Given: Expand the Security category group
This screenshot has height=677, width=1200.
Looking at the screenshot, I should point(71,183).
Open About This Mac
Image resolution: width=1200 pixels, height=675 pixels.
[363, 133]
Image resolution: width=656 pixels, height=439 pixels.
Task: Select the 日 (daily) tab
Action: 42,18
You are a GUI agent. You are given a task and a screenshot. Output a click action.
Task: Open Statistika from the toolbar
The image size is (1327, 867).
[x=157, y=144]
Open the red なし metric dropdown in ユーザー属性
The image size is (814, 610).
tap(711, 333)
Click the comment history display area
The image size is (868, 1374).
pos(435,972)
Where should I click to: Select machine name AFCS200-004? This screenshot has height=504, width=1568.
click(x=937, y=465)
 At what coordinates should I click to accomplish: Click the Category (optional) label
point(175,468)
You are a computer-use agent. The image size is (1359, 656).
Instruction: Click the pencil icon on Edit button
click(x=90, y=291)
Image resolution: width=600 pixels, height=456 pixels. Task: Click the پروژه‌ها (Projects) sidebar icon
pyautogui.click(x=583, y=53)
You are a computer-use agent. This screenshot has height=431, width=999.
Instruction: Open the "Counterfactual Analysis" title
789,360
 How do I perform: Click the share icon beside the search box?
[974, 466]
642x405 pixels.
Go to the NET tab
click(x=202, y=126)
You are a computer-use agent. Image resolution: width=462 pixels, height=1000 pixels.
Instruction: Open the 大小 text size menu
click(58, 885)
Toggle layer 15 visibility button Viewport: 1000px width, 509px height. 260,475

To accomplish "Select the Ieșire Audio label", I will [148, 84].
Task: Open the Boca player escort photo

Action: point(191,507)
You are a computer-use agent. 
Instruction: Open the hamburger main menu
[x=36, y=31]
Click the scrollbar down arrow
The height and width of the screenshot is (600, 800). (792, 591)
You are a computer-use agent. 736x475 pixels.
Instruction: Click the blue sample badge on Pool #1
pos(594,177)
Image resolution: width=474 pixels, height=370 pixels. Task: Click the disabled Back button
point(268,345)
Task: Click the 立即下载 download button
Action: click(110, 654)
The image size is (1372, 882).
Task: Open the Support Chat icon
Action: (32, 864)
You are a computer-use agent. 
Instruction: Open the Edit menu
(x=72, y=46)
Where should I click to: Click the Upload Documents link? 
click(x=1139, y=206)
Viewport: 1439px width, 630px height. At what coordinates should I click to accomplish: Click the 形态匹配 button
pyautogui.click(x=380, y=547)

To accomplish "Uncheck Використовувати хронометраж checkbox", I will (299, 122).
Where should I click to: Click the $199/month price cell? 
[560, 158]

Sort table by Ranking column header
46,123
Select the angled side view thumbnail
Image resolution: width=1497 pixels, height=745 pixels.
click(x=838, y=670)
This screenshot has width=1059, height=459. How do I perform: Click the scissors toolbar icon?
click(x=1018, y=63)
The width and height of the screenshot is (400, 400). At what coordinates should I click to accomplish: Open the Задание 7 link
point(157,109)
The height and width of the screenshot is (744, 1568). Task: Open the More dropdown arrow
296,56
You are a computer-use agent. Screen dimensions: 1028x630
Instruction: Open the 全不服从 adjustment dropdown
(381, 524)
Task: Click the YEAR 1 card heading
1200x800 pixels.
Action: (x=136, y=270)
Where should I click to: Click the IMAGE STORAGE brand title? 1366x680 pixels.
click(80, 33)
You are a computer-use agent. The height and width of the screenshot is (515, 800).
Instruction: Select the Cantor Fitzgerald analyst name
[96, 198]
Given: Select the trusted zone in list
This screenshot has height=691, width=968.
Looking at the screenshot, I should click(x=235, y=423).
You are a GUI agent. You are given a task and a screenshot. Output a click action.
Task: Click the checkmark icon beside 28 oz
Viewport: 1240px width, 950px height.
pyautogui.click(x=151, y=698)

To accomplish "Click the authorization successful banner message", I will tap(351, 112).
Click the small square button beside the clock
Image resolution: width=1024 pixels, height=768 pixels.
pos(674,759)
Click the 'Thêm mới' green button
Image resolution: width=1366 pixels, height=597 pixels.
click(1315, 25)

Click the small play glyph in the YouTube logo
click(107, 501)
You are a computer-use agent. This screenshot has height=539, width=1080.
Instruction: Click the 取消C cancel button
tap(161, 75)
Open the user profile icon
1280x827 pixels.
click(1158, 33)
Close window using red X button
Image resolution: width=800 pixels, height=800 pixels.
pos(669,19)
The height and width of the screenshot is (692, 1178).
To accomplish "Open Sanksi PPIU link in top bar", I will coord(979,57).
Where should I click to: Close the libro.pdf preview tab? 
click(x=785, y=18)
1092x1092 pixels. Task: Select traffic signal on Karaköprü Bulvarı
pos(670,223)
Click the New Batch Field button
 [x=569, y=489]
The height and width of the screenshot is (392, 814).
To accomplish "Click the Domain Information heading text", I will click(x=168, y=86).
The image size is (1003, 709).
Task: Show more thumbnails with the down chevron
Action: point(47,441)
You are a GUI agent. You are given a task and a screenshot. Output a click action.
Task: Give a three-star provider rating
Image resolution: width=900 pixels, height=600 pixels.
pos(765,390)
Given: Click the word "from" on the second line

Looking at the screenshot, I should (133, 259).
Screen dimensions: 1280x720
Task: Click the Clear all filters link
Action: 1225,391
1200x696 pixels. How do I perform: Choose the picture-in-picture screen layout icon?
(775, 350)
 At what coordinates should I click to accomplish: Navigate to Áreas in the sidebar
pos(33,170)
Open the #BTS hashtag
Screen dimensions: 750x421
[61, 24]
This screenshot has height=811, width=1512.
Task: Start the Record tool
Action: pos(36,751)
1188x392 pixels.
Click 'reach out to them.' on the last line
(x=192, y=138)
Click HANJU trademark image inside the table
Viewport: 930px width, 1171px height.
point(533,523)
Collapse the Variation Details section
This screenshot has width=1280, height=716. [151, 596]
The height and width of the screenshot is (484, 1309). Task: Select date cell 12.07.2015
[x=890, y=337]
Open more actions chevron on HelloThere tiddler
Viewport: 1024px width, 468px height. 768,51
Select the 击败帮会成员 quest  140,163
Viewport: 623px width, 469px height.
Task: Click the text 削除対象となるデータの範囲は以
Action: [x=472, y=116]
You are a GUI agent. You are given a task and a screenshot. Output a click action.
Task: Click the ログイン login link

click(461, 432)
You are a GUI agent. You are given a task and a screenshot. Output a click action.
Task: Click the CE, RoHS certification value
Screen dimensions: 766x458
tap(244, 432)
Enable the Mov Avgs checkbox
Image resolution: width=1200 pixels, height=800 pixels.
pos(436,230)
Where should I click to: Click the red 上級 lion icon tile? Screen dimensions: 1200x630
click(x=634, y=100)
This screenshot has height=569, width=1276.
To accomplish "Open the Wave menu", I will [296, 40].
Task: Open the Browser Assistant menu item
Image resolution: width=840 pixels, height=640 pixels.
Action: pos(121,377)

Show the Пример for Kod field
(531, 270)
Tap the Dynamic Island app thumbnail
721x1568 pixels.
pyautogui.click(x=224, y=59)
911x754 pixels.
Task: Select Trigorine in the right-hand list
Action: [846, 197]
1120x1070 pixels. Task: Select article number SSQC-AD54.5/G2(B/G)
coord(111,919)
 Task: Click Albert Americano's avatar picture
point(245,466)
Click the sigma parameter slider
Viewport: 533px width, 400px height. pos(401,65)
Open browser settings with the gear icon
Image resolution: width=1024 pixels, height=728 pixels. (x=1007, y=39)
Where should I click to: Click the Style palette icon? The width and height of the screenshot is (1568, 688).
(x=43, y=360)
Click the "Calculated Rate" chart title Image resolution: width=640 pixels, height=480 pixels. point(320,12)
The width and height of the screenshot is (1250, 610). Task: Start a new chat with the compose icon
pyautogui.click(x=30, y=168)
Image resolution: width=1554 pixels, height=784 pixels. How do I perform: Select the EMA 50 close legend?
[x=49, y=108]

- - - - -

◆ ASSIGNMENT
Retype the whole listing above, line for line and exactly.

◆ ANSWER TO THE PROBLEM
Given: Expand the Security category group
This screenshot has height=677, width=1200.
Looking at the screenshot, I should point(71,183).
Open About This Mac
Image resolution: width=1200 pixels, height=675 pixels.
[363, 133]
Image resolution: width=656 pixels, height=439 pixels.
Task: Select the 日 (daily) tab
Action: 42,18
You are a GUI agent. You are given a task and a screenshot. Output a click action.
Task: Open Statistika from the toolbar
The image size is (1327, 867).
[x=157, y=144]
Open the red なし metric dropdown in ユーザー属性
The image size is (814, 610).
tap(711, 333)
Click the comment history display area
The image size is (868, 1374).
pos(435,972)
Where should I click to: Select machine name AFCS200-004? This screenshot has height=504, width=1568.
click(x=937, y=465)
 At what coordinates should I click to accomplish: Click the Category (optional) label
point(175,468)
You are a computer-use agent. The image size is (1359, 656).
Instruction: Click the pencil icon on Edit button
click(x=90, y=291)
Image resolution: width=600 pixels, height=456 pixels. Task: Click the پروژه‌ها (Projects) sidebar icon
pyautogui.click(x=583, y=53)
You are a computer-use agent. This screenshot has height=431, width=999.
Instruction: Open the "Counterfactual Analysis" title
789,360
 How do I perform: Click the share icon beside the search box?
[974, 466]
642x405 pixels.
Go to the NET tab
click(x=202, y=126)
You are a computer-use agent. Image resolution: width=462 pixels, height=1000 pixels.
Instruction: Open the 大小 text size menu
click(58, 885)
Toggle layer 15 visibility button Viewport: 1000px width, 509px height. 260,475

To accomplish "Select the Ieșire Audio label", I will [148, 84].
Task: Open the Boca player escort photo

Action: point(191,507)
You are a computer-use agent. 
Instruction: Open the hamburger main menu
[x=36, y=31]
Click the scrollbar down arrow
The height and width of the screenshot is (600, 800). (792, 591)
You are a computer-use agent. 736x475 pixels.
Instruction: Click the blue sample badge on Pool #1
pos(594,177)
Image resolution: width=474 pixels, height=370 pixels. Task: Click the disabled Back button
point(268,345)
Task: Click the 立即下载 download button
Action: click(110, 654)
The image size is (1372, 882).
Task: Open the Support Chat icon
Action: (32, 864)
You are a computer-use agent. 
Instruction: Open the Edit menu
(x=72, y=46)
Where should I click to: Click the Upload Documents link? 
click(x=1139, y=206)
Viewport: 1439px width, 630px height. At what coordinates should I click to accomplish: Click the 形态匹配 button
pyautogui.click(x=380, y=547)

To accomplish "Uncheck Використовувати хронометраж checkbox", I will (299, 122).
Where should I click to: Click the $199/month price cell? 
[560, 158]

Sort table by Ranking column header
46,123
Select the angled side view thumbnail
Image resolution: width=1497 pixels, height=745 pixels.
click(x=838, y=670)
This screenshot has width=1059, height=459. How do I perform: Click the scissors toolbar icon?
click(x=1018, y=63)
The width and height of the screenshot is (400, 400). At what coordinates should I click to accomplish: Open the Задание 7 link
point(157,109)
The height and width of the screenshot is (744, 1568). Task: Open the More dropdown arrow
296,56
You are a computer-use agent. Screen dimensions: 1028x630
Instruction: Open the 全不服从 adjustment dropdown
(381, 524)
Task: Click the YEAR 1 card heading
1200x800 pixels.
Action: (x=136, y=270)
Where should I click to: Click the IMAGE STORAGE brand title? 1366x680 pixels.
click(80, 33)
You are a computer-use agent. The height and width of the screenshot is (515, 800).
Instruction: Select the Cantor Fitzgerald analyst name
[96, 198]
Given: Select the trusted zone in list
This screenshot has height=691, width=968.
Looking at the screenshot, I should click(x=235, y=423).
You are a GUI agent. You are given a task and a screenshot. Output a click action.
Task: Click the checkmark icon beside 28 oz
Viewport: 1240px width, 950px height.
pyautogui.click(x=151, y=698)

To accomplish "Click the authorization successful banner message", I will tap(351, 112).
Click the small square button beside the clock
Image resolution: width=1024 pixels, height=768 pixels.
pos(674,759)
Click the 'Thêm mới' green button
Image resolution: width=1366 pixels, height=597 pixels.
click(1315, 25)

Click the small play glyph in the YouTube logo
click(107, 501)
You are a computer-use agent. This screenshot has height=539, width=1080.
Instruction: Click the 取消C cancel button
tap(161, 75)
Open the user profile icon
1280x827 pixels.
click(1158, 33)
Close window using red X button
Image resolution: width=800 pixels, height=800 pixels.
pos(669,19)
The height and width of the screenshot is (692, 1178).
To accomplish "Open Sanksi PPIU link in top bar", I will coord(979,57).
Where should I click to: Close the libro.pdf preview tab? 
click(x=785, y=18)
1092x1092 pixels. Task: Select traffic signal on Karaköprü Bulvarı
pos(670,223)
Click the New Batch Field button
 [x=569, y=489]
The height and width of the screenshot is (392, 814).
To accomplish "Click the Domain Information heading text", I will click(x=168, y=86).
The image size is (1003, 709).
Task: Show more thumbnails with the down chevron
Action: point(47,441)
You are a GUI agent. You are given a task and a screenshot. Output a click action.
Task: Give a three-star provider rating
Image resolution: width=900 pixels, height=600 pixels.
pos(765,390)
Given: Click the word "from" on the second line

Looking at the screenshot, I should (133, 259).
Screen dimensions: 1280x720
Task: Click the Clear all filters link
Action: 1225,391
1200x696 pixels. How do I perform: Choose the picture-in-picture screen layout icon?
(775, 350)
 At what coordinates should I click to accomplish: Navigate to Áreas in the sidebar
pos(33,170)
Open the #BTS hashtag
Screen dimensions: 750x421
[61, 24]
This screenshot has height=811, width=1512.
Task: Start the Record tool
Action: pos(36,751)
1188x392 pixels.
Click 'reach out to them.' on the last line
(x=192, y=138)
Click HANJU trademark image inside the table
Viewport: 930px width, 1171px height.
point(533,523)
Collapse the Variation Details section
This screenshot has width=1280, height=716. [151, 596]
The height and width of the screenshot is (484, 1309). Task: Select date cell 12.07.2015
[x=890, y=337]
Open more actions chevron on HelloThere tiddler
Viewport: 1024px width, 468px height. 768,51
Select the 击败帮会成员 quest  140,163
Viewport: 623px width, 469px height.
Task: Click the text 削除対象となるデータの範囲は以
Action: [x=472, y=116]
You are a GUI agent. You are given a task and a screenshot. Output a click action.
Task: Click the ログイン login link

click(461, 432)
You are a GUI agent. You are given a task and a screenshot. Output a click action.
Task: Click the CE, RoHS certification value
Screen dimensions: 766x458
tap(244, 432)
Enable the Mov Avgs checkbox
Image resolution: width=1200 pixels, height=800 pixels.
pos(436,230)
Where should I click to: Click the red 上級 lion icon tile? Screen dimensions: 1200x630
click(x=634, y=100)
This screenshot has height=569, width=1276.
To accomplish "Open the Wave menu", I will [296, 40].
Task: Open the Browser Assistant menu item
Image resolution: width=840 pixels, height=640 pixels.
Action: pos(121,377)

Show the Пример for Kod field
(531, 270)
Tap the Dynamic Island app thumbnail
721x1568 pixels.
pyautogui.click(x=224, y=59)
911x754 pixels.
Task: Select Trigorine in the right-hand list
Action: [846, 197]
1120x1070 pixels. Task: Select article number SSQC-AD54.5/G2(B/G)
coord(111,919)
 Task: Click Albert Americano's avatar picture
point(245,466)
Click the sigma parameter slider
Viewport: 533px width, 400px height. pos(401,65)
Open browser settings with the gear icon
Image resolution: width=1024 pixels, height=728 pixels. (x=1007, y=39)
Where should I click to: Click the Style palette icon? The width and height of the screenshot is (1568, 688).
(x=43, y=360)
Click the "Calculated Rate" chart title Image resolution: width=640 pixels, height=480 pixels. point(320,12)
The width and height of the screenshot is (1250, 610). Task: Start a new chat with the compose icon
pyautogui.click(x=30, y=168)
Image resolution: width=1554 pixels, height=784 pixels. How do I perform: Select the EMA 50 close legend?
[x=49, y=108]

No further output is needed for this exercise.